7.1 Relative Model-Data Fit at Test Level
In this section, our goal is to evaluate multiple models to see which model provides a better fit for the test-level data.
- The primary idea is to employ fit evaluation statistics to identify the true-model as the best fitting model(Chen et al., 2013), however, we dont really know whether the true model is included in the pool of competing models.
Different relative fit statistics are available for comparing model data fit among two or more models. In most cases, we use:
Information Criterion indices.
Likelihood- Ratio(LR) test statistics.
7.1.1 Information criterions as a function of Maximum Likelihood(ML) of CDM models(Chen et al., 2013)
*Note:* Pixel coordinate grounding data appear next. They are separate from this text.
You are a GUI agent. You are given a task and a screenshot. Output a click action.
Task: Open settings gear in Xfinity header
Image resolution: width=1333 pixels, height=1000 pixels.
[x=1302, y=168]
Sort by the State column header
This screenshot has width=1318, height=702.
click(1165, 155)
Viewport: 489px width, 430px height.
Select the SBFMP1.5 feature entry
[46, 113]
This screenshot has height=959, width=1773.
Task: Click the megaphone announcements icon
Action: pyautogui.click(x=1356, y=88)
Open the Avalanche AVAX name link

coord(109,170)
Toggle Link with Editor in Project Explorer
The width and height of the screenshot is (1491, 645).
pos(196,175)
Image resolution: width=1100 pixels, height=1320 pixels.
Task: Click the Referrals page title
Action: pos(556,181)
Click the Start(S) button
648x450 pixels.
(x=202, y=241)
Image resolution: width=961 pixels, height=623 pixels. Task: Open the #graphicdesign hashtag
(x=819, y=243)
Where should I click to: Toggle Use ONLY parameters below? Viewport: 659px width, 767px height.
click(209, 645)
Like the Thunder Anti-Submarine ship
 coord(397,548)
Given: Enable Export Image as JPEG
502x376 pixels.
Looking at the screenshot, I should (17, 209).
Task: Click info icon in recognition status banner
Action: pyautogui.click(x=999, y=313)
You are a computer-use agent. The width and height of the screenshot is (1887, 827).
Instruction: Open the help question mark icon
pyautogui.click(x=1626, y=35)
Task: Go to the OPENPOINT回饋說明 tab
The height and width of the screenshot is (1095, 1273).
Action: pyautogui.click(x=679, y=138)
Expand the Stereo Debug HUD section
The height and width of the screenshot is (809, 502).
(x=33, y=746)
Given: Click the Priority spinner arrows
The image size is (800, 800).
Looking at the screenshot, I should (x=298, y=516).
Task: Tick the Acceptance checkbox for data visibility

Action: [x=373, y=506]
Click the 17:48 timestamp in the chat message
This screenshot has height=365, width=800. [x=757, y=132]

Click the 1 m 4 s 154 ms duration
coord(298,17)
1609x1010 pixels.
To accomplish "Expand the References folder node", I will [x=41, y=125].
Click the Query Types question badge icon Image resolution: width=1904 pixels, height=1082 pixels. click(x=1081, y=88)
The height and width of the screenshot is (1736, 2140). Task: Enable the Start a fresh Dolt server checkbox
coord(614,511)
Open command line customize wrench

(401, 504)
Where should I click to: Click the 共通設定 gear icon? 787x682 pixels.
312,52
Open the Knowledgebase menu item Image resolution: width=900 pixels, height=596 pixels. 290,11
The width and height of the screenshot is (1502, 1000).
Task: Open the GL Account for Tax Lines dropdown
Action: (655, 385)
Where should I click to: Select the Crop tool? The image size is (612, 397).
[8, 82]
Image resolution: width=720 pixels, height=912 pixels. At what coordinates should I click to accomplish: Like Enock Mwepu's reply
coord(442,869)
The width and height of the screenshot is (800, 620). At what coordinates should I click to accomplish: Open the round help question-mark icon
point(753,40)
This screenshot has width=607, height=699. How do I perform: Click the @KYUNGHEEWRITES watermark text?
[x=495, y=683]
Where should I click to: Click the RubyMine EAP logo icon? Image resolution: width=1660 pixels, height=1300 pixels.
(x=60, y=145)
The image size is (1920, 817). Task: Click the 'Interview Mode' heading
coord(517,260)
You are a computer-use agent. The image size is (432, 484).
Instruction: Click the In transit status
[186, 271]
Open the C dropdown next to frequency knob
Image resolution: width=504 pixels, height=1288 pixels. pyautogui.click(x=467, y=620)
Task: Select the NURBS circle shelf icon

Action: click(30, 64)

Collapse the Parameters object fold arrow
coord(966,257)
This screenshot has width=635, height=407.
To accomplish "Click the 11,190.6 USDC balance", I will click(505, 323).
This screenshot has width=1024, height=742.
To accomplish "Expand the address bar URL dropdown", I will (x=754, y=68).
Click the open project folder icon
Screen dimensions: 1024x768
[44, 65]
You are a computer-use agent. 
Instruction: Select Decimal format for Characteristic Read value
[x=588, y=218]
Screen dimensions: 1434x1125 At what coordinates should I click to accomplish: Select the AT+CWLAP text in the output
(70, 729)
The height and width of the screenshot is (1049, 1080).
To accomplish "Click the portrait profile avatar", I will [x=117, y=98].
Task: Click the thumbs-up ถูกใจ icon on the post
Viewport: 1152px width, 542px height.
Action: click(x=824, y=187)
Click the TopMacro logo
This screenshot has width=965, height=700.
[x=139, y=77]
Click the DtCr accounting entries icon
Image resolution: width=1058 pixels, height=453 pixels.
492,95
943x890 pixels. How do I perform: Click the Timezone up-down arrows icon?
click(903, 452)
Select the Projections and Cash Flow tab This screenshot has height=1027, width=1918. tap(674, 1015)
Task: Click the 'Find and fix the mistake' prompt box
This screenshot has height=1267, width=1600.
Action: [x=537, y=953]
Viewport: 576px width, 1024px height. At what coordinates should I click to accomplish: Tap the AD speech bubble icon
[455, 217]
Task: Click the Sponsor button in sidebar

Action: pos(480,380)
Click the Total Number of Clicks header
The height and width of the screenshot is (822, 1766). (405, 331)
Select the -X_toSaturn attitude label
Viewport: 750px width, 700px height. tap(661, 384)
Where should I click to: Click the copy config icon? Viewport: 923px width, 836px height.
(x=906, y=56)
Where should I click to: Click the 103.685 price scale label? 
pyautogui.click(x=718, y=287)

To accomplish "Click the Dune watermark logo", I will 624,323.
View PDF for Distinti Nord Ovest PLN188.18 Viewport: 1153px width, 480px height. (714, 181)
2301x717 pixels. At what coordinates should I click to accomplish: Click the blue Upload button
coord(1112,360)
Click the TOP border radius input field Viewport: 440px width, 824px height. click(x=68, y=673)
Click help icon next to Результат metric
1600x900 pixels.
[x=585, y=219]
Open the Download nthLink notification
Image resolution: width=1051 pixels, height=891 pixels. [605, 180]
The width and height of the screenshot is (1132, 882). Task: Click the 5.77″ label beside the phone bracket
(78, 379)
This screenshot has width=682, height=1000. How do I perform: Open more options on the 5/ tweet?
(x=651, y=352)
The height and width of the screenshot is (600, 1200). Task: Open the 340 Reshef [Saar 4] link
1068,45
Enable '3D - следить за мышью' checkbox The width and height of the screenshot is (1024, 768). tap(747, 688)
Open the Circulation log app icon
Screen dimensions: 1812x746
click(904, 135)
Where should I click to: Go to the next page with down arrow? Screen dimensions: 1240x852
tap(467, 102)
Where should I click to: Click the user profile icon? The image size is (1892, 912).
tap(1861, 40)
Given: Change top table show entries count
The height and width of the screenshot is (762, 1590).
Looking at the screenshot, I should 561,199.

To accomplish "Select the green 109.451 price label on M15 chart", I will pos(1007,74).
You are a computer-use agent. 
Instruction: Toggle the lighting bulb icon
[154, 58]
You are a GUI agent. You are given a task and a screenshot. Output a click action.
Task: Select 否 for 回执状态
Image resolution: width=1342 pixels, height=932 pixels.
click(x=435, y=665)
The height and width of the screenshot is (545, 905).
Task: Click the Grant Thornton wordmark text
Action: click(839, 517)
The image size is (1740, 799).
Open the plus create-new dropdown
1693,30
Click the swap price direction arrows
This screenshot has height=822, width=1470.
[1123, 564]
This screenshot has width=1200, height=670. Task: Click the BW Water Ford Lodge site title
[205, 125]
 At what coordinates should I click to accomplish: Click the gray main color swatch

Information criterions is calcluated as a function of ML of CDMs, which is based on the ML estimates of the Item parameters. In this case, we integrate out the individual attribute profiles.
Let us assume
- \(N\) is the sample size or number of examinees participating in a test,
- \(Y_i\) is the response vector for examinee \(i\),
- \(\hat{\beta}\) represent item parameters,
- \(\alpha_l\) is the l-th attribute vector,
- \(p(\alpha_l)\) is the prior-probability of \(\alpha_l\)
Let \(L(\mathbf{Y})\) be the likelihood of observing item response vectors of \(N\) students.
\[ L(Y)=\mathrm{ML}=\prod_{i=1}^N \sum_{l=1}^L L\left(\mathbf{Y}_i \mid \hat{\beta}, \boldsymbol{\alpha}_l\right) p\left(\boldsymbol{\alpha}_l\right) \] Theoretically, a model with larger \(L(\mathbf{Y})\) or smaller \(-2\log L(\mathbf{Y})\) is preferred because it makes the data more likely to occur.
However, based on this rule, a model with more parameters is usually ‘’preferred’’, yielding overfitting issue.
To avoid overfitting, we can add a penalty to penalize a model with too many parameters.